Justo en el centro de los sillones se encontraba una mesa de cristal pequeña. No había revistas ni folletos o alguna otra cosa con la qué entretenerse. Esa estancia era amplia. El piso era de mármol y algunas columnas que estaban distribuidas las habían recubierto de espejos ahumados. Aquella mujer madura me miraba de soslayo a ratos desde su escritorio. Después de todo creo que no me irá tan mal, pensé. Escuché un poco lo que algunos comentaban. Al parecer la mayoría contaba con experiencia laboral. Yo sólo tenía una currícula académica amplia. Pero de experiencia laboral ni qué decir. Seguro que trabajos como vendedor de nieves fuera de la prepa, narcomenudista, repartidor de sushi, vendedor de claves en exámenes extraordinarios, alquilador de amigas exuberantes y borrachas en las fiestas, ladrón de patinetas, ayudante de cocinero y dependiente de una vinatería no contaban. Estaba prácticamente en blanco. A decir verdad, todo me resultaba muy incongruente. Exigían simultáneamente experiencia laboral y formación profesional. Además, aunque oficialmente todos los que permanecíamos ahí esperando habíamos obtenido el empleo, el rostro de la mayoría seguía mostrándose ataviado. Recordé que a la gente sencillamente no suele preocuparle tanto cuándo conseguir empleo, sino durante cuánto tiempo puede conservarlo.

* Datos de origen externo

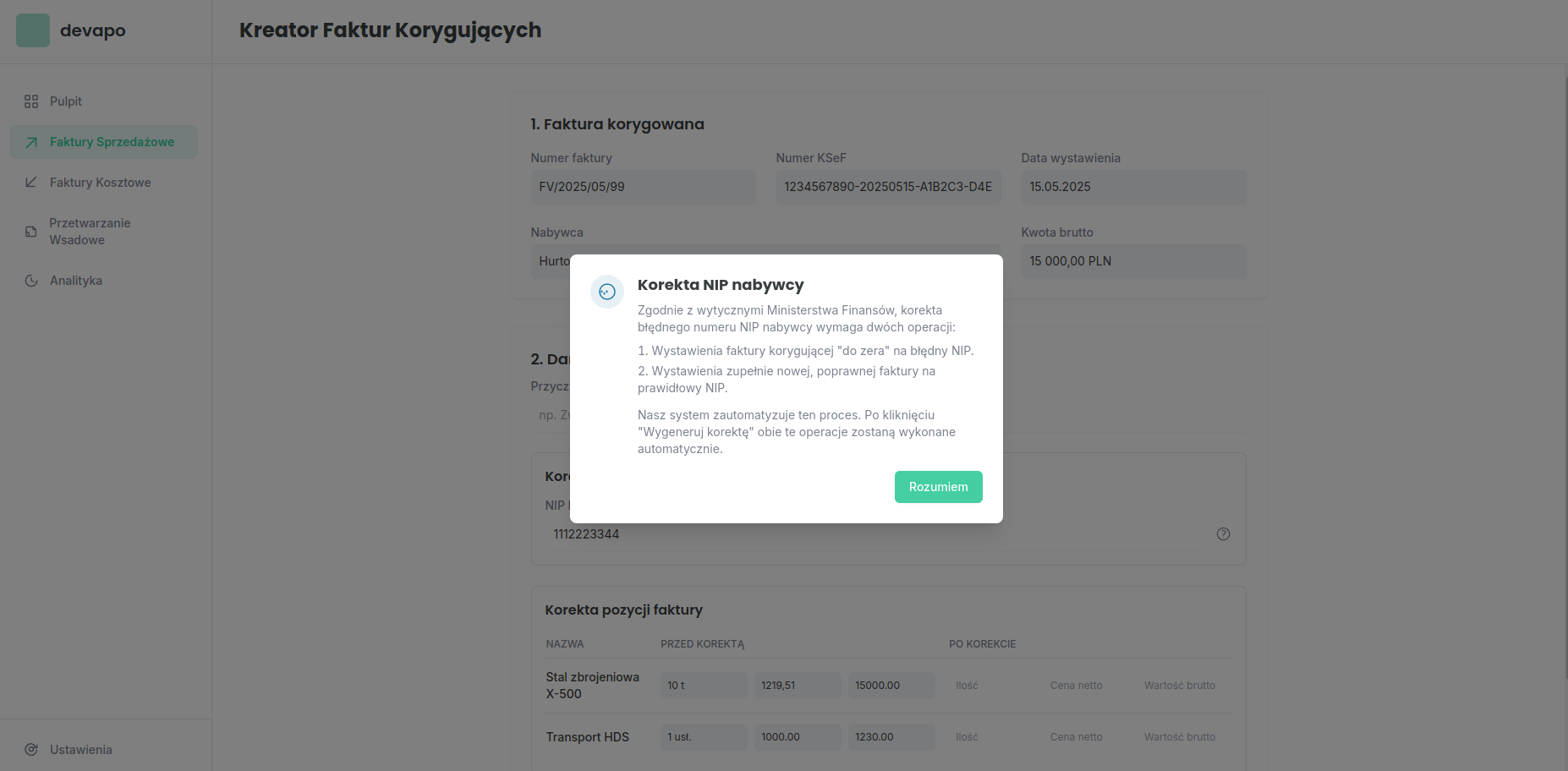Click the Data wystawienia field
Viewport: 1568px width, 771px height.
pos(1133,187)
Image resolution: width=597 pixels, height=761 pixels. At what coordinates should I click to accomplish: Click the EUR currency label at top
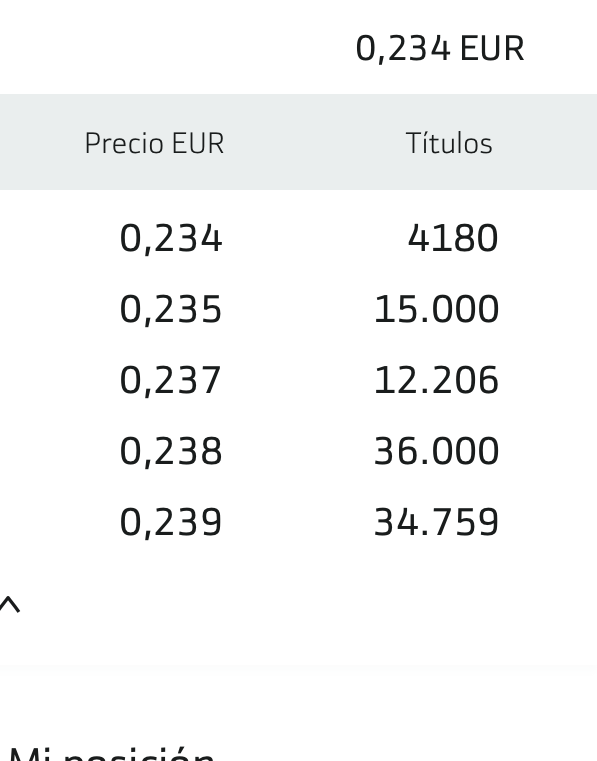pyautogui.click(x=492, y=49)
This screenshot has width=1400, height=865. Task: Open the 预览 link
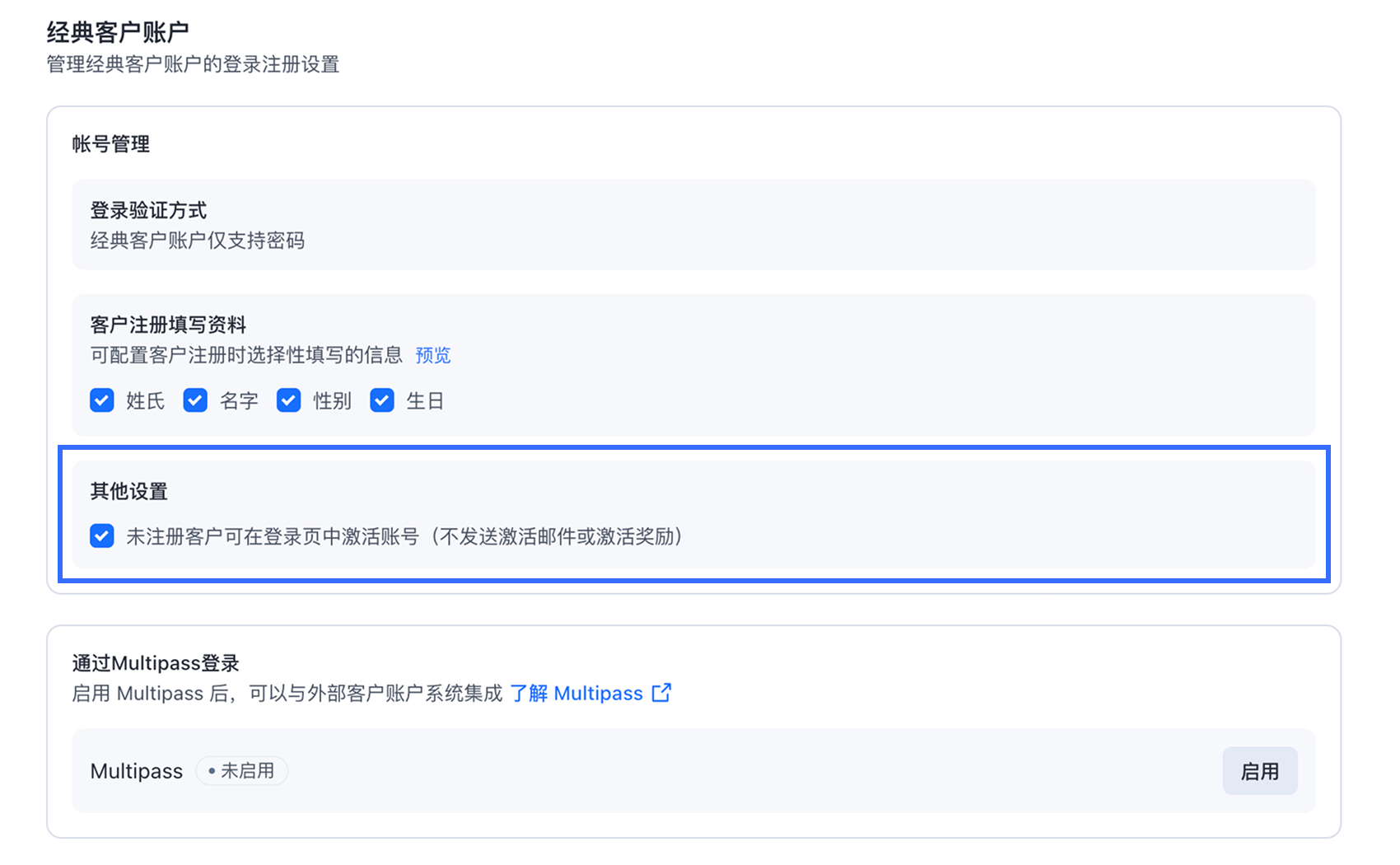(433, 355)
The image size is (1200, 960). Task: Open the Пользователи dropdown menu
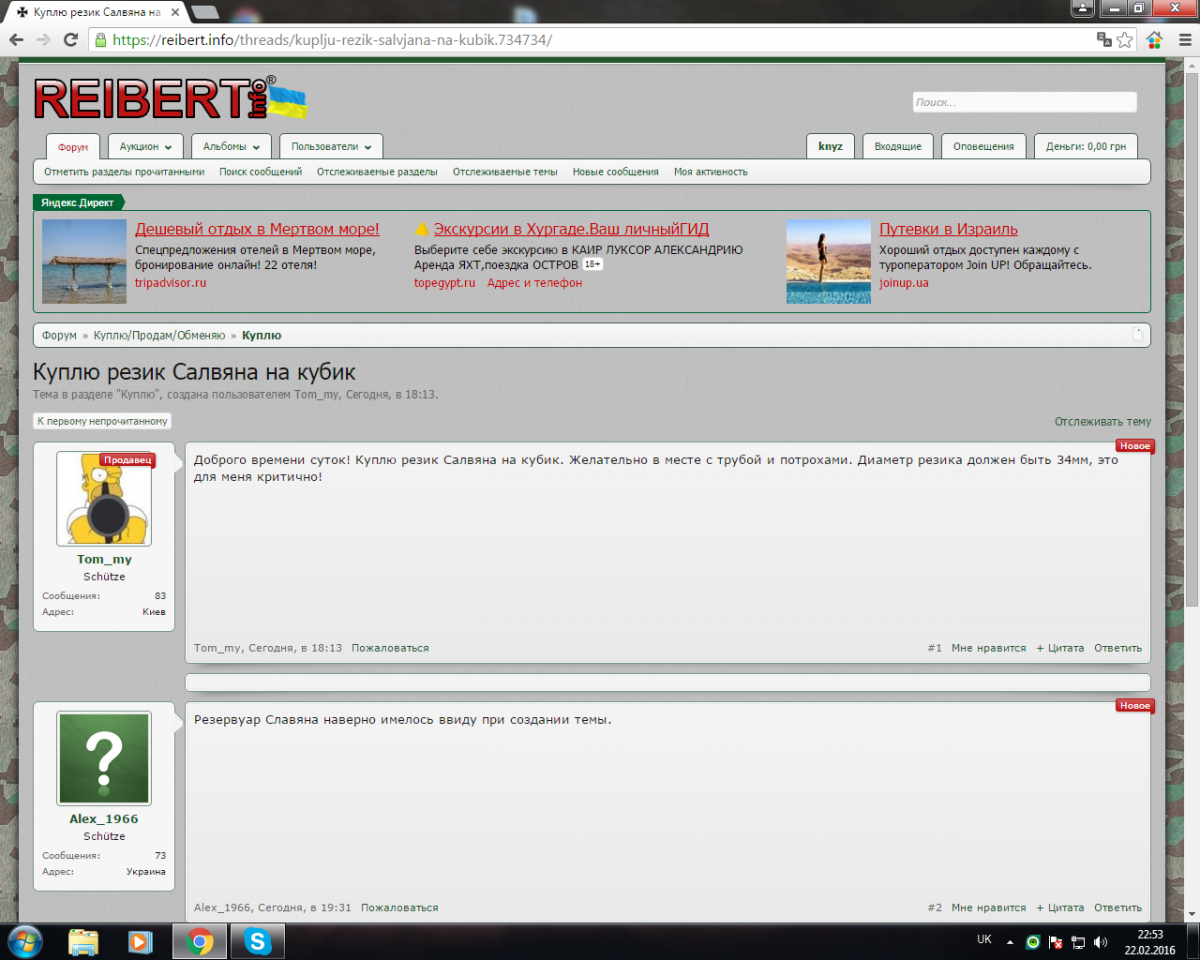pyautogui.click(x=330, y=146)

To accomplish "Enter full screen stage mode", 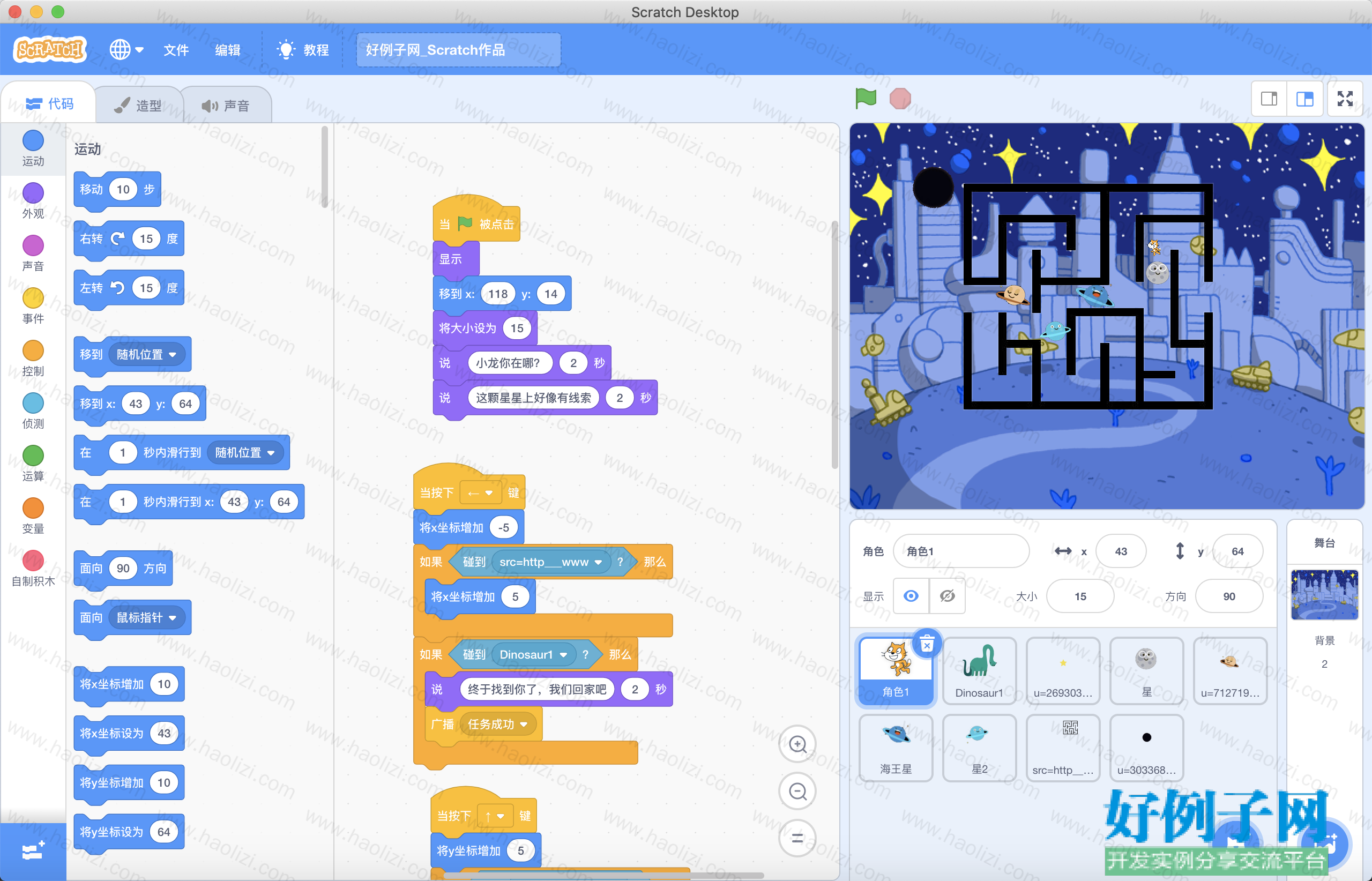I will pos(1345,99).
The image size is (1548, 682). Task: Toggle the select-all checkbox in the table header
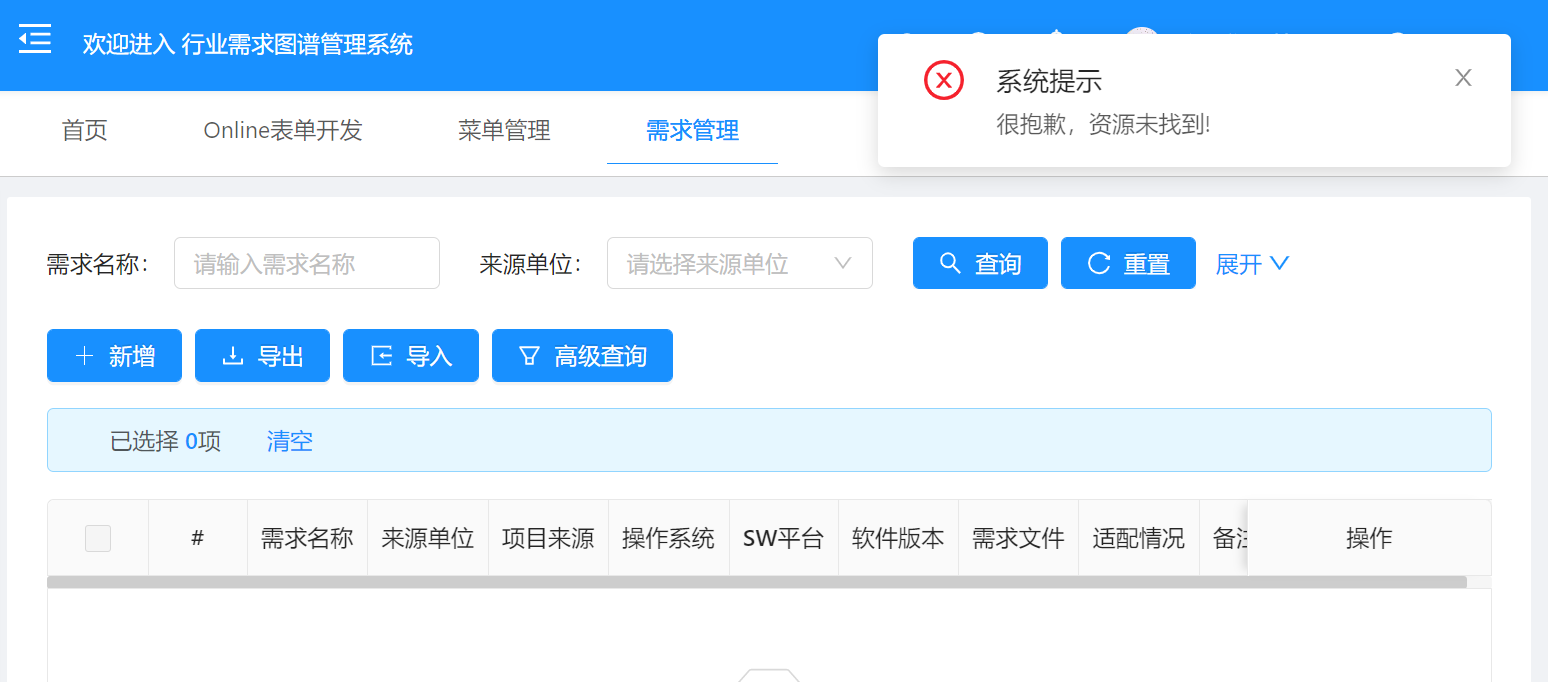pyautogui.click(x=98, y=538)
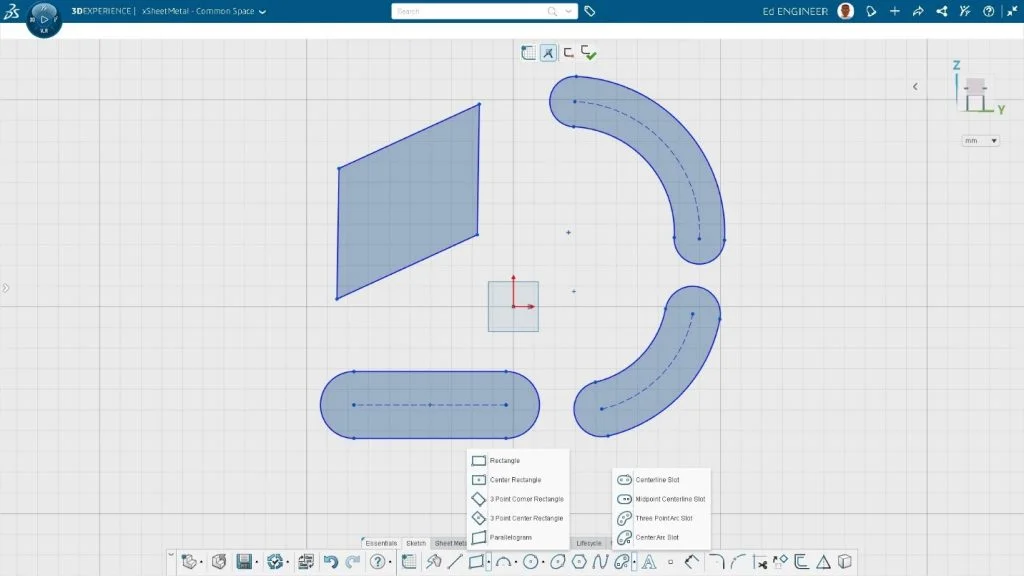Activate the Circle sketch tool
This screenshot has height=576, width=1024.
(x=531, y=562)
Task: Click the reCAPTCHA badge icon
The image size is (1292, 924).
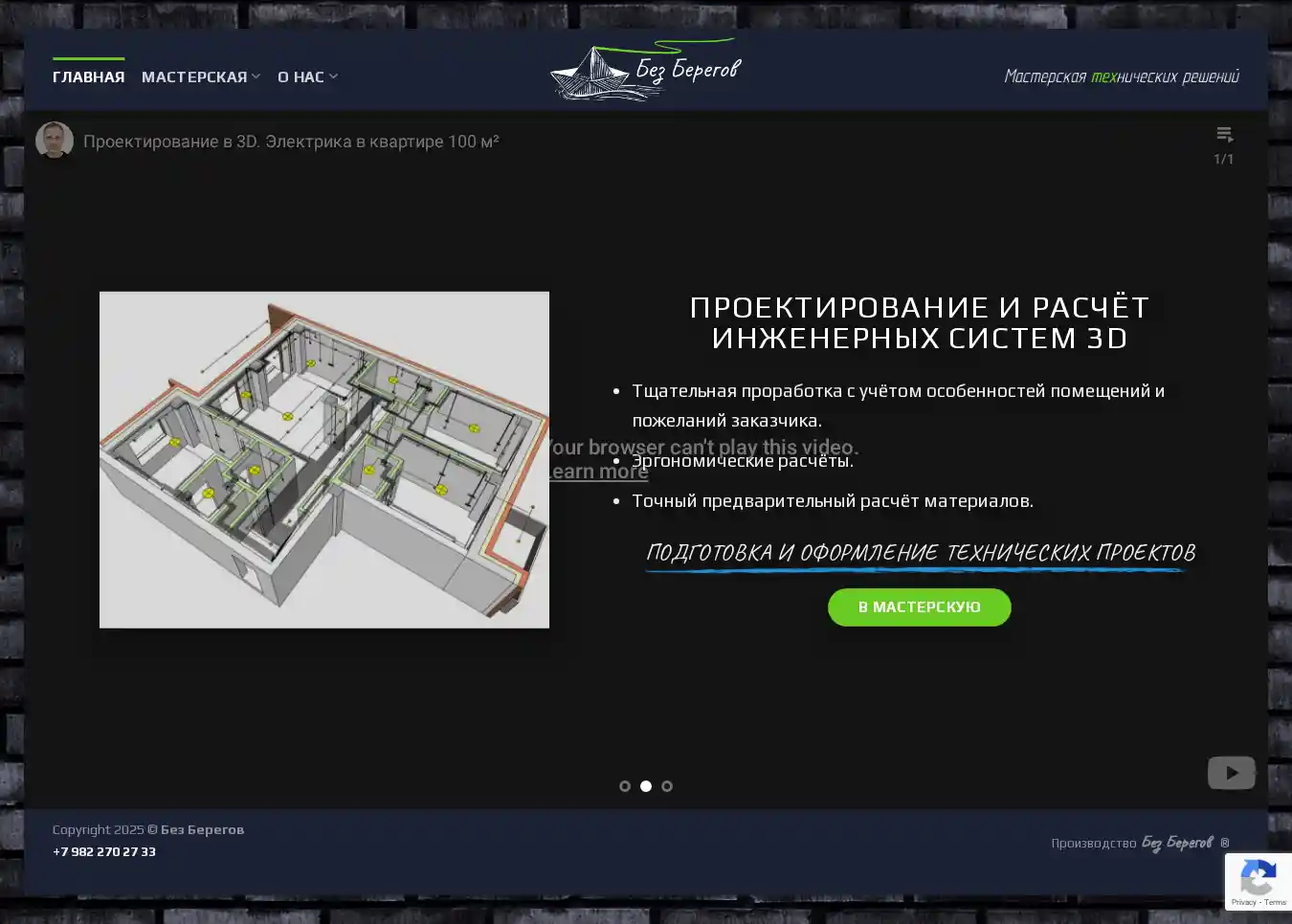Action: point(1258,877)
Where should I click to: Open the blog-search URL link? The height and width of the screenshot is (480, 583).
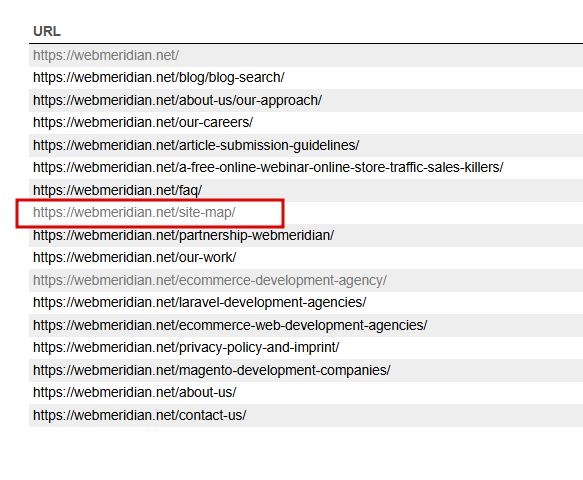(x=159, y=78)
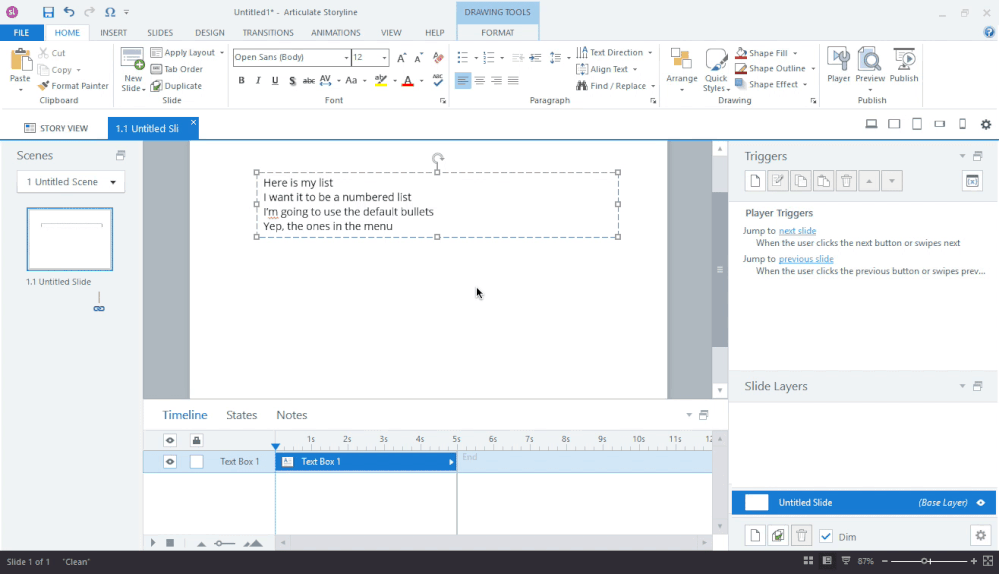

Traía conmigo un pequeño reproductor de música. Saqué los audífonos diminutos y los extendí por debajo de la camisa. Seleccioné unas buenas rolas de Sigur Ros. Me venía bien escuchar a esa hora a esos islandeses. Dejé el volumen a la mitad. No quería perderme en la música como ocurría a menudo. No entendía por qué había obtenido el empleo sin experiencia, sin trayectoria, sin conocimientos amplios del asunto. Sin embargo, estaba ahí con un montón de chicos más experimentados y a la vez más temerosos. Todo pintaba interesante. Estaba cerca de una mujer madura que seguía coqueteándome. En ese instante sentí una sensación satisfactoria al intentar hacer algo PROVECHOSO en mi vida por alguien más. Por si fuese poco, disfrutaba estar escuchando buena música en esa mañana cualquiera. Finalmente, me encontraba ahí sin imaginar la serie de sucesos chuscos, denigrantes y enrevesados que me ocurrieron durante aquel día. Mi primer y único día en un empleo formal.